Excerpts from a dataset
....................

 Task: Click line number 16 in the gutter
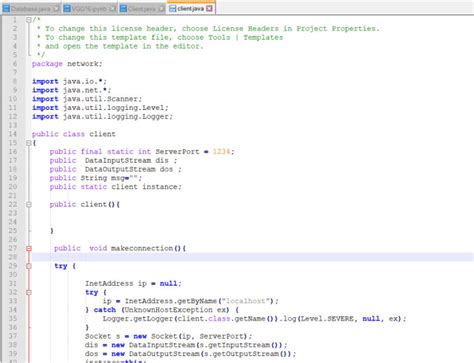(x=13, y=152)
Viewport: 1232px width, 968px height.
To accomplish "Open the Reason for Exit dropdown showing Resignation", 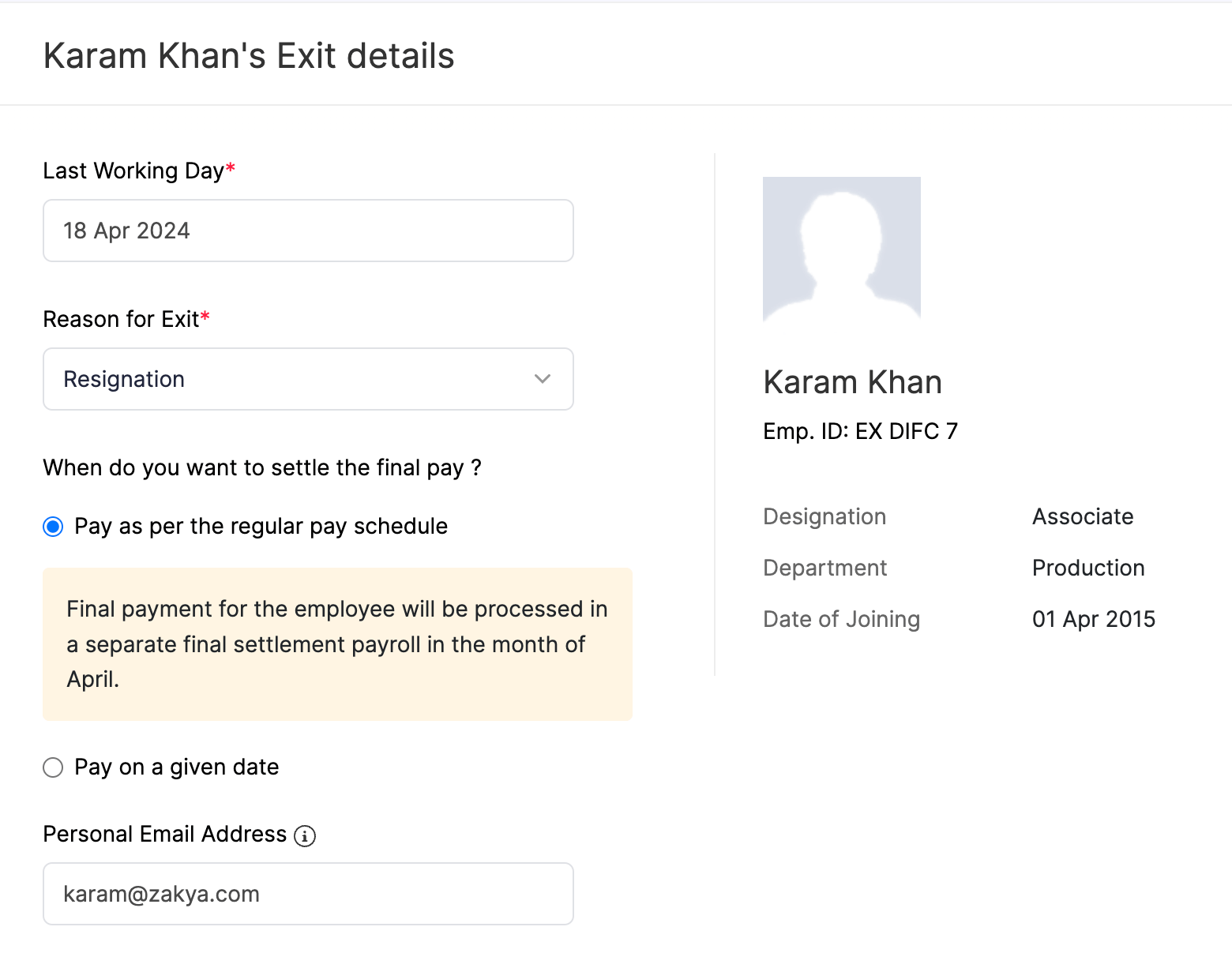I will coord(308,379).
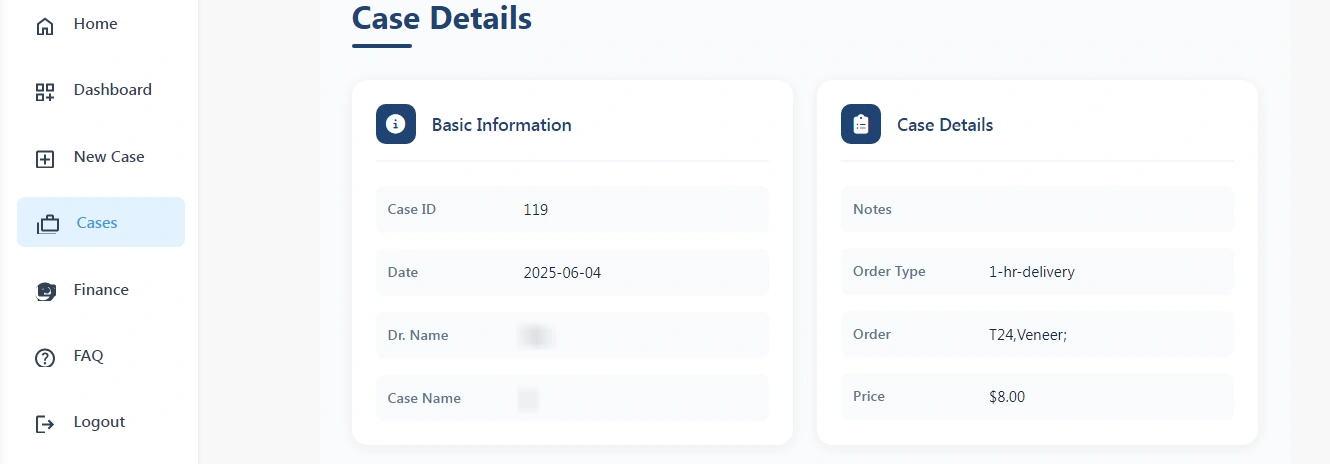Click the Home house icon
The width and height of the screenshot is (1330, 464).
pos(45,26)
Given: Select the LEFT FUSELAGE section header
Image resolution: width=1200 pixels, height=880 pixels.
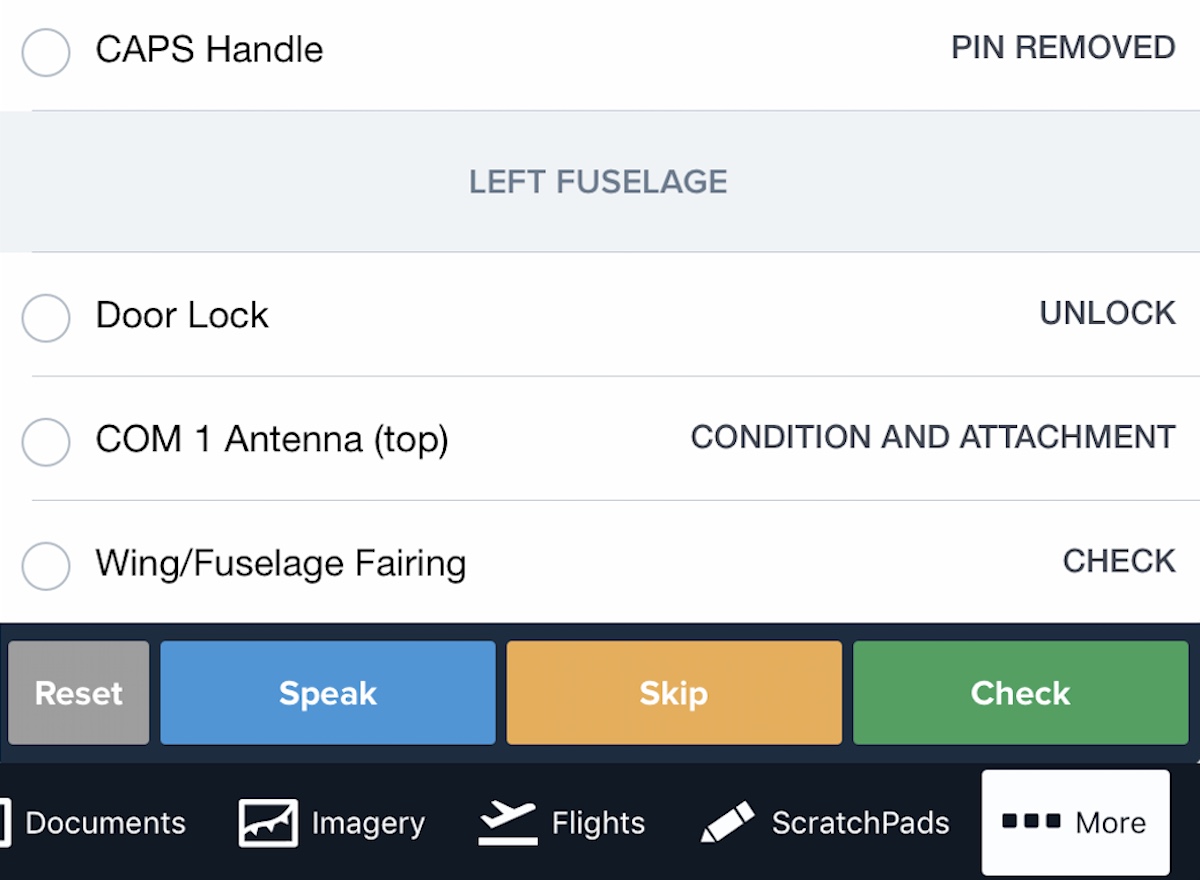Looking at the screenshot, I should [598, 182].

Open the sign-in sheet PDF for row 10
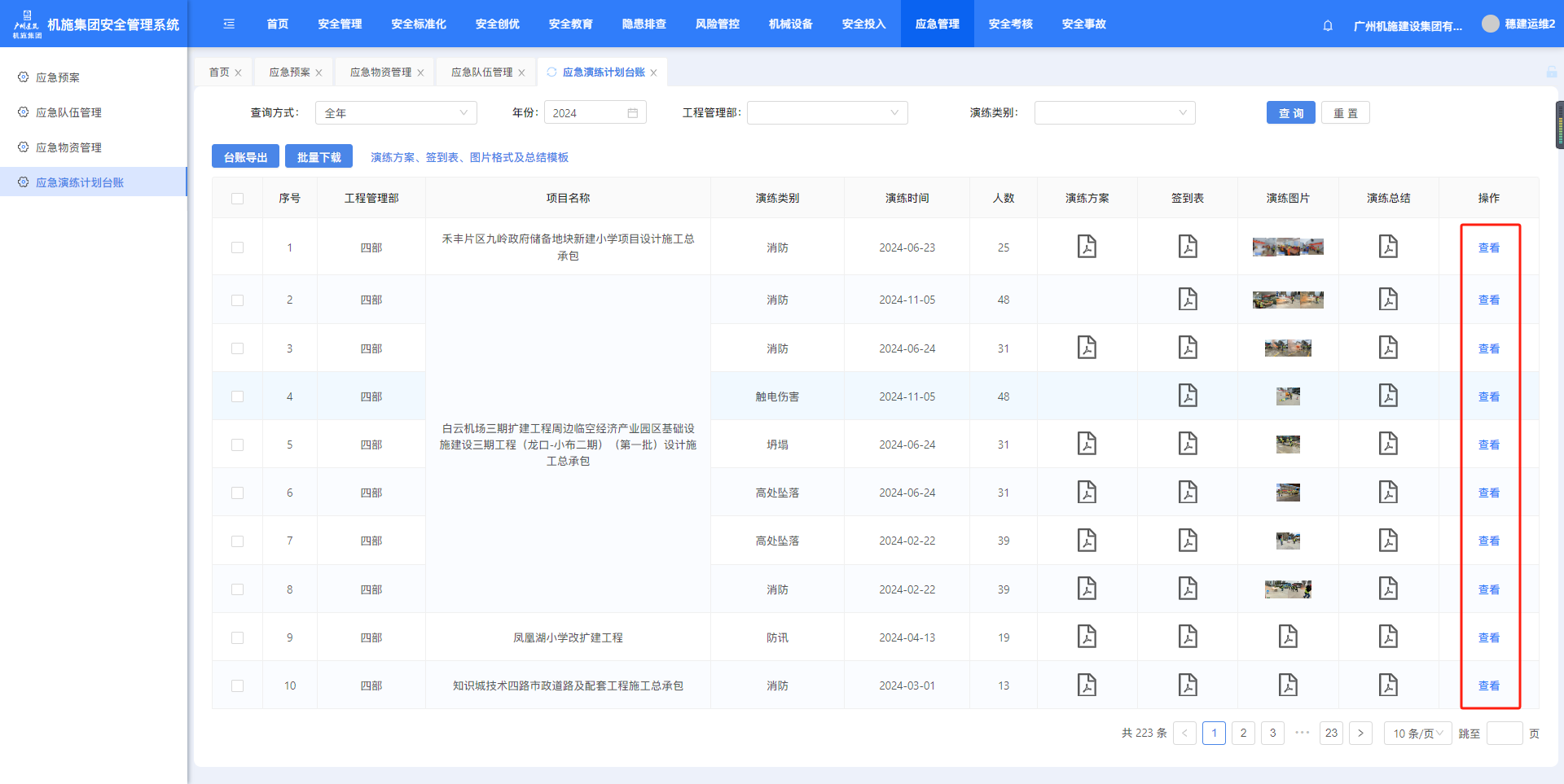[x=1188, y=685]
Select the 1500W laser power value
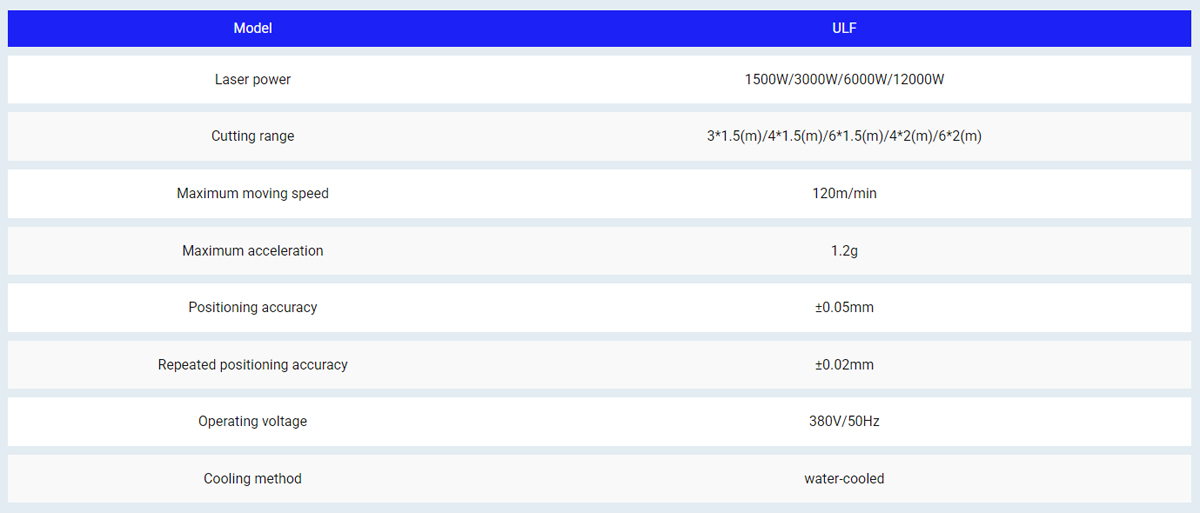 [x=767, y=79]
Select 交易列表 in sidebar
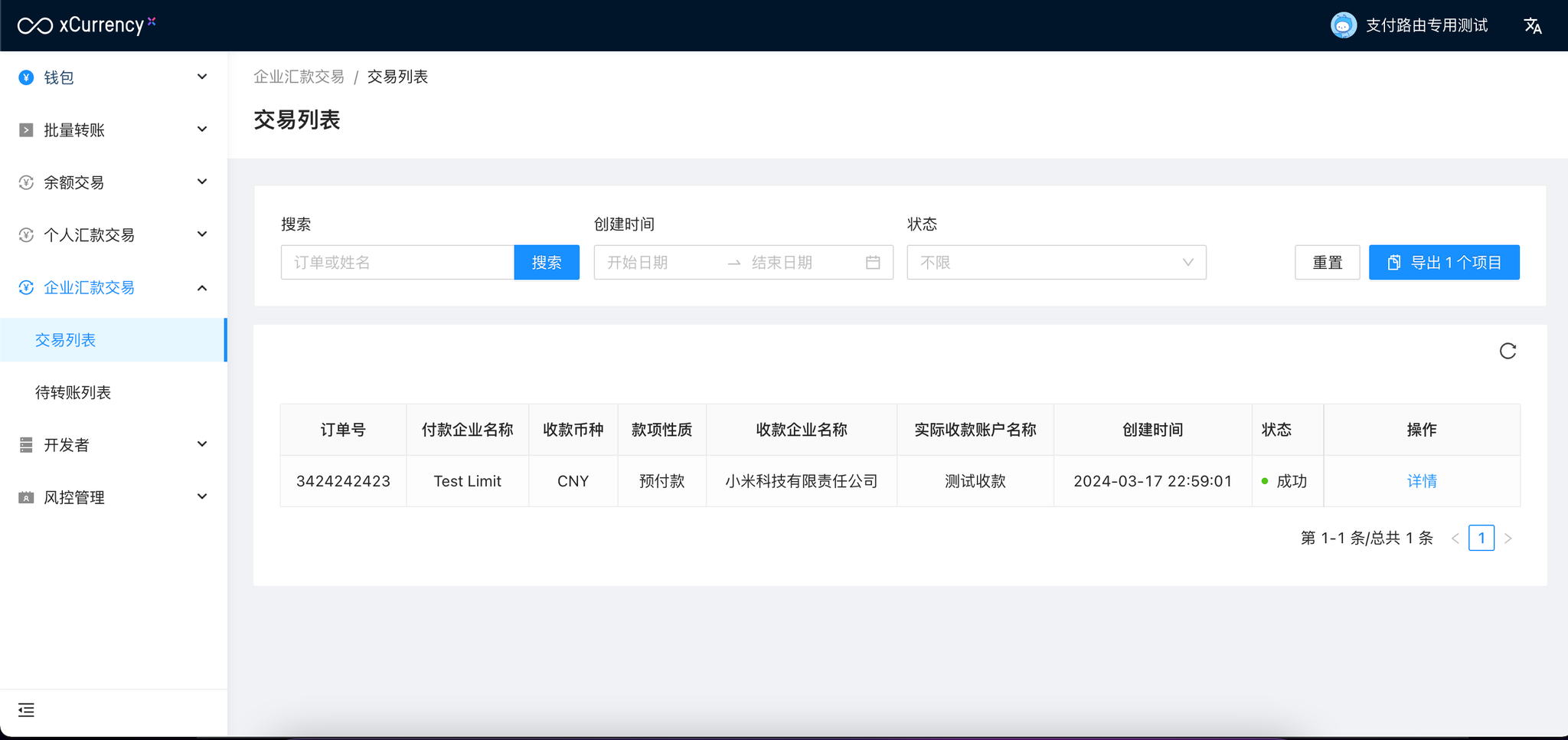 click(66, 340)
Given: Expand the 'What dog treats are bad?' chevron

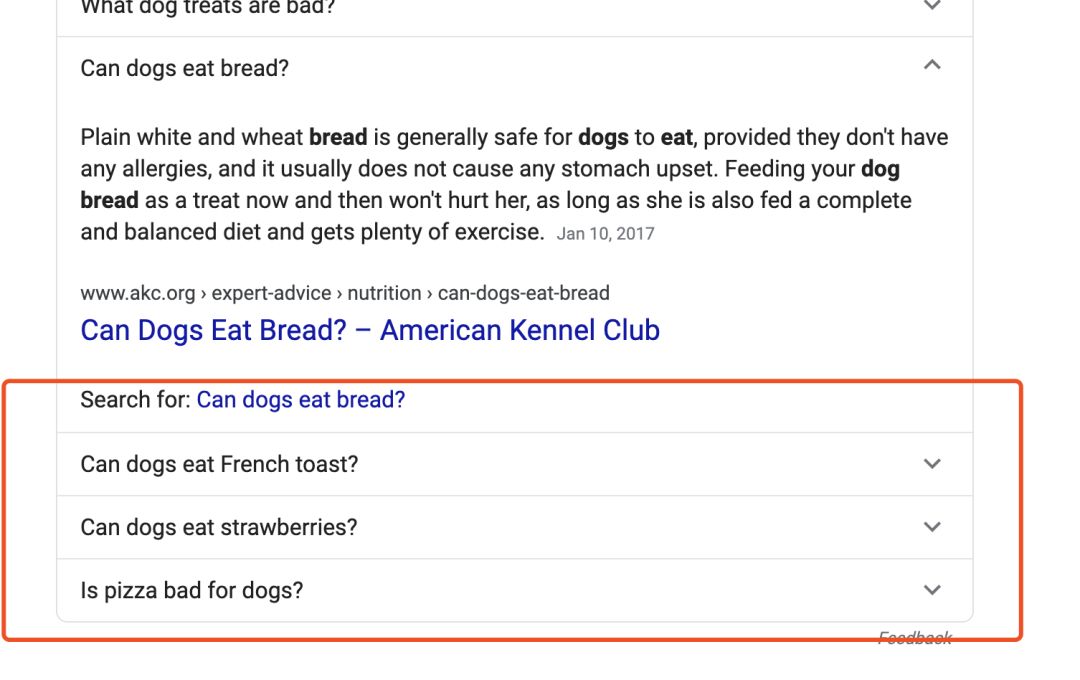Looking at the screenshot, I should tap(932, 6).
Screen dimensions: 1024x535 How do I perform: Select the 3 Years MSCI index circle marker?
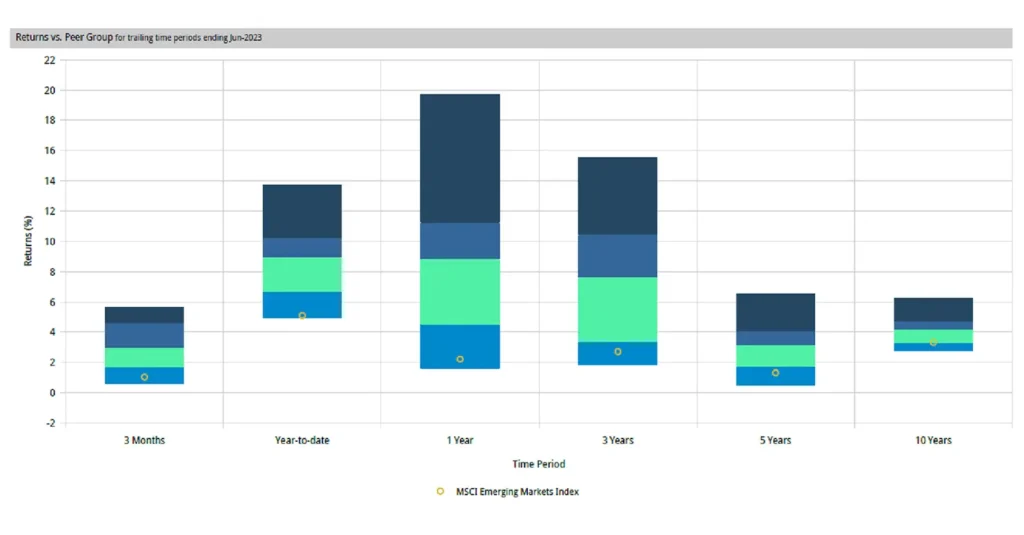(618, 352)
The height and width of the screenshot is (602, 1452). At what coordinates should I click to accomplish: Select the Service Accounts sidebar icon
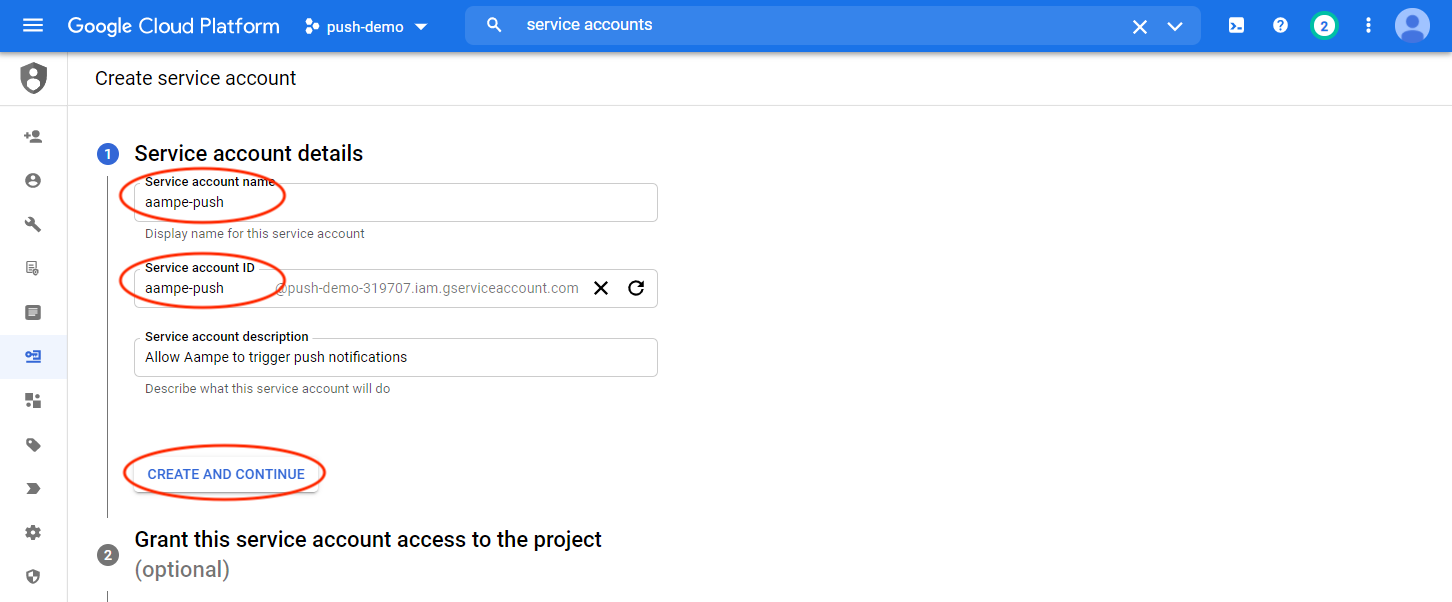[33, 356]
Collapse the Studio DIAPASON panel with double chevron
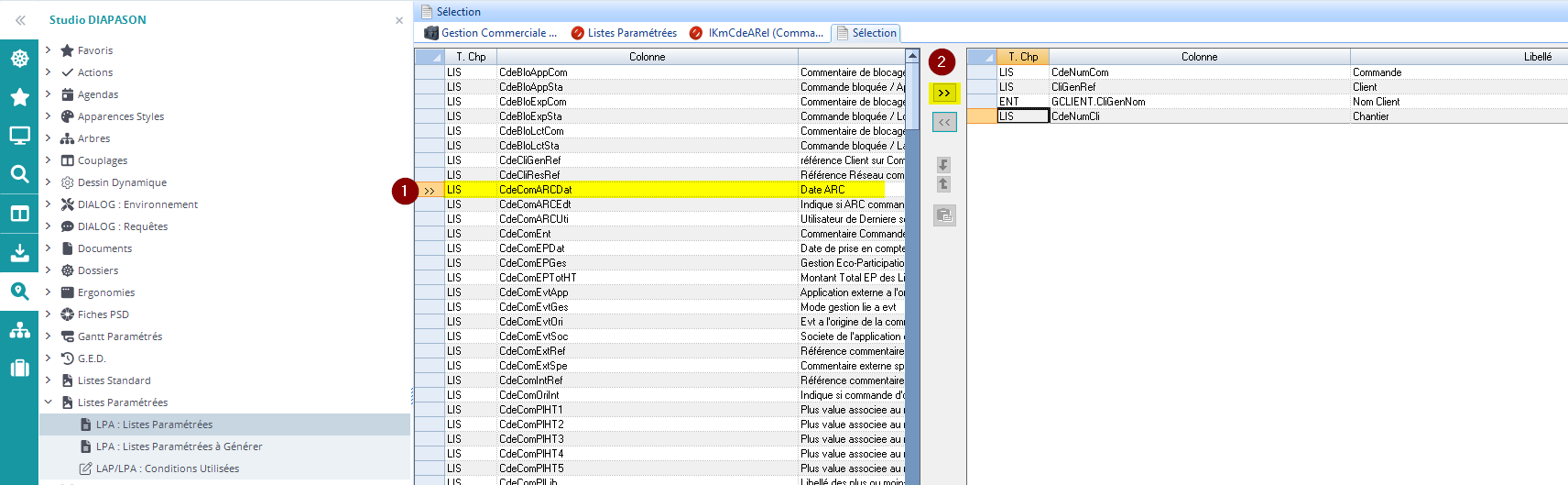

....................

— Work instructions —
In the data above, find the line containing "Select 交易列表 in sidebar", then output it and every later line exactly, without the pictures.

— Result of this task —
Select 交易列表 in sidebar
 click(66, 340)
Given: Expand the 'What dog treats are bad?' chevron

Looking at the screenshot, I should tap(932, 6).
Screen dimensions: 1024x535 How do I perform: Select the 3 Years MSCI index circle marker?
(618, 352)
The height and width of the screenshot is (602, 1452). At what coordinates should I click to accomplish: Select the Service Accounts sidebar icon
[33, 356]
Collapse the Studio DIAPASON panel with double chevron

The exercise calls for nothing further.